* Directions for this task
Please return every line of the material verbatim and skip any images.

* Task data
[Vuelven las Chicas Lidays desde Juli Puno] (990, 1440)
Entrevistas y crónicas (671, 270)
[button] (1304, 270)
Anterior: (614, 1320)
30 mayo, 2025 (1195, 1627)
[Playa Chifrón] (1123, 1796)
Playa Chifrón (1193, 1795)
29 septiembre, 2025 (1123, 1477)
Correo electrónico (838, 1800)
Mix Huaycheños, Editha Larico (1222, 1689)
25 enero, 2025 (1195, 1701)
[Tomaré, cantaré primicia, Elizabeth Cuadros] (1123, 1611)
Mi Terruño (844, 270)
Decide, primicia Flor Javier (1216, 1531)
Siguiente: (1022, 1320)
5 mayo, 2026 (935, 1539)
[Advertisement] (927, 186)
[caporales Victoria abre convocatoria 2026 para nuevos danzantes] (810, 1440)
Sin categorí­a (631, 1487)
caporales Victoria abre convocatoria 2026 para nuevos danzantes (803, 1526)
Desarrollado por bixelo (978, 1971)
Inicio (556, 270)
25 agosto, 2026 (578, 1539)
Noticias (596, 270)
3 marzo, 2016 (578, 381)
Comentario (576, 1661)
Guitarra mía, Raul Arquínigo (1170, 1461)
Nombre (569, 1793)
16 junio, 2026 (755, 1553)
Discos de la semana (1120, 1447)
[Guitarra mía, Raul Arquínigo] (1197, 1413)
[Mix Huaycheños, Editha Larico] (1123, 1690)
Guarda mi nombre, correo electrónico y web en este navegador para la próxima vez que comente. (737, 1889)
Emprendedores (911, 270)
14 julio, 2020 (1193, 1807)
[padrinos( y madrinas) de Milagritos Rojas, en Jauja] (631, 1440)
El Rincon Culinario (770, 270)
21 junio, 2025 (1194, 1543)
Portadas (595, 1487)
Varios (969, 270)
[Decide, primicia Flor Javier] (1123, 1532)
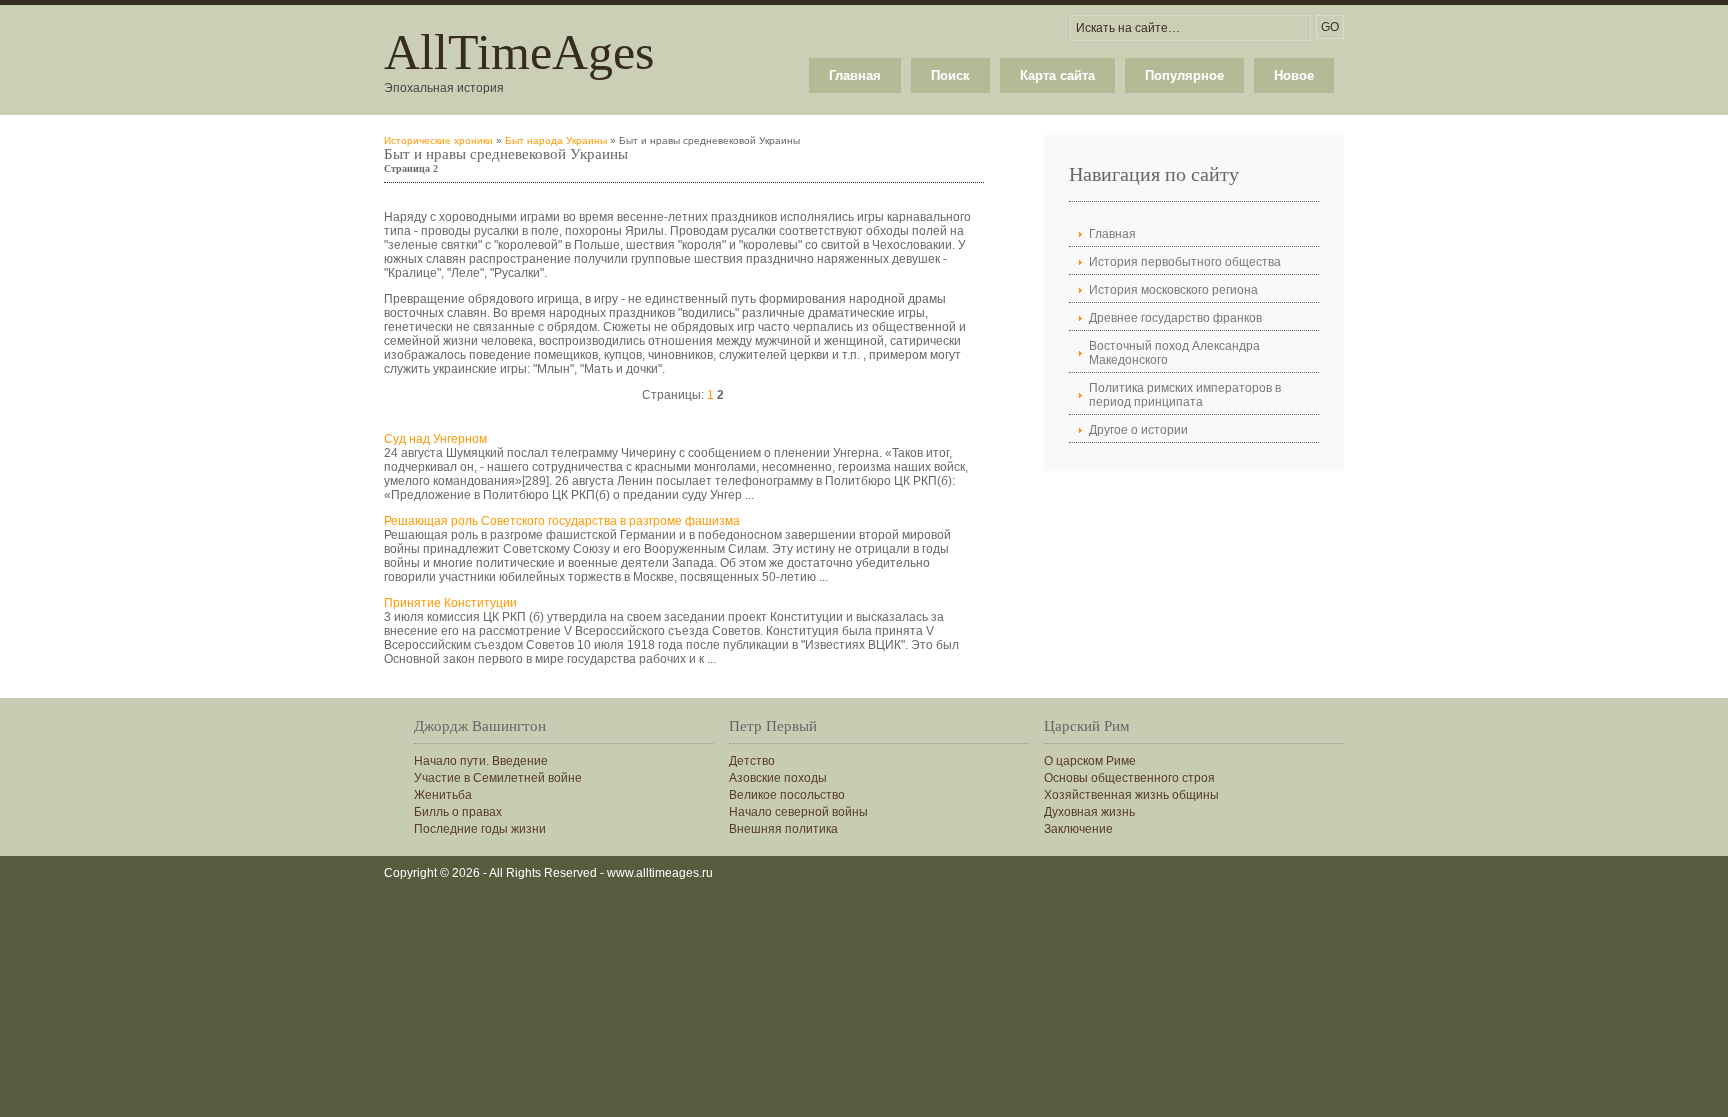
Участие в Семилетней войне (498, 778)
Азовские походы (778, 778)
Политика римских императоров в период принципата (1185, 395)
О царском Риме (1090, 761)
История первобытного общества (1185, 262)
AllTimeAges (519, 52)
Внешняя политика (783, 829)
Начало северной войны (798, 812)
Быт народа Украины (556, 140)
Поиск (950, 75)
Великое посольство (787, 795)
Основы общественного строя (1129, 778)
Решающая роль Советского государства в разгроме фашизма (562, 521)
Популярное (1184, 75)
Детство (752, 761)
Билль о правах (458, 812)
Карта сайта (1057, 75)
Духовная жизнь (1089, 812)
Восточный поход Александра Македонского (1174, 353)
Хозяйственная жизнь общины (1131, 795)
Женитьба (443, 795)
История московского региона (1173, 290)
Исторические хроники (438, 140)
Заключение (1078, 829)
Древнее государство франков (1175, 318)
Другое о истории (1138, 430)
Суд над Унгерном (435, 439)
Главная (855, 75)
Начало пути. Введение (481, 761)
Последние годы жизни (480, 829)
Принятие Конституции (450, 603)
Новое (1294, 75)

* Reply to the task
[Vuelven las Chicas Lidays desde Juli Puno] (990, 1440)
Entrevistas y crónicas (671, 270)
[button] (1304, 270)
Anterior: (614, 1320)
30 mayo, 2025 (1195, 1627)
[Playa Chifrón] (1123, 1796)
Playa Chifrón (1193, 1795)
29 septiembre, 2025 (1123, 1477)
Correo electrónico (838, 1800)
Mix Huaycheños, Editha Larico (1222, 1689)
25 enero, 2025 (1195, 1701)
[Tomaré, cantaré primicia, Elizabeth Cuadros] (1123, 1611)
Mi Terruño (844, 270)
Decide, primicia Flor Javier (1216, 1531)
Siguiente: (1022, 1320)
5 mayo, 2026 (935, 1539)
[Advertisement] (927, 186)
[caporales Victoria abre convocatoria 2026 para nuevos danzantes] (810, 1440)
Sin categorí­a (631, 1487)
caporales Victoria abre convocatoria 2026 para nuevos danzantes (803, 1526)
Desarrollado por bixelo (978, 1971)
Inicio (556, 270)
25 agosto, 2026 (578, 1539)
Noticias (596, 270)
3 marzo, 2016 (578, 381)
Comentario (576, 1661)
Guitarra mía, Raul Arquínigo (1170, 1461)
Nombre (569, 1793)
16 junio, 2026 (755, 1553)
Discos de la semana (1120, 1447)
[Guitarra mía, Raul Arquínigo] (1197, 1413)
[Mix Huaycheños, Editha Larico] (1123, 1690)
Guarda mi nombre, correo electrónico y web en este navegador para la próxima vez que comente. (737, 1889)
Emprendedores (911, 270)
14 julio, 2020 (1193, 1807)
[padrinos( y madrinas) de Milagritos Rojas, en Jauja] (631, 1440)
El Rincon Culinario (770, 270)
21 junio, 2025 (1194, 1543)
Portadas (595, 1487)
Varios (969, 270)
[Decide, primicia Flor Javier] (1123, 1532)
Участие в Семилетней войне (498, 778)
Азовские походы (778, 778)
Политика римских императоров в период принципата (1185, 395)
О царском Риме (1090, 761)
История первобытного общества (1185, 262)
AllTimeAges (519, 52)
Внешняя политика (783, 829)
Начало северной войны (798, 812)
Быт народа Украины (556, 140)
Поиск (950, 75)
Великое посольство (787, 795)
Основы общественного строя (1129, 778)
Решающая роль Советского государства в разгроме фашизма (562, 521)
Популярное (1184, 75)
Детство (752, 761)
Билль о правах (458, 812)
Карта сайта (1057, 75)
Духовная жизнь (1089, 812)
Восточный поход Александра Македонского (1174, 353)
Хозяйственная жизнь общины (1131, 795)
Женитьба (443, 795)
История московского региона (1173, 290)
Исторические хроники (438, 140)
Заключение (1078, 829)
Древнее государство франков (1175, 318)
Другое о истории (1138, 430)
Суд над Унгерном (435, 439)
Главная (855, 75)
Начало пути. Введение (481, 761)
Последние годы жизни (480, 829)
Принятие Конституции (450, 603)
Новое (1294, 75)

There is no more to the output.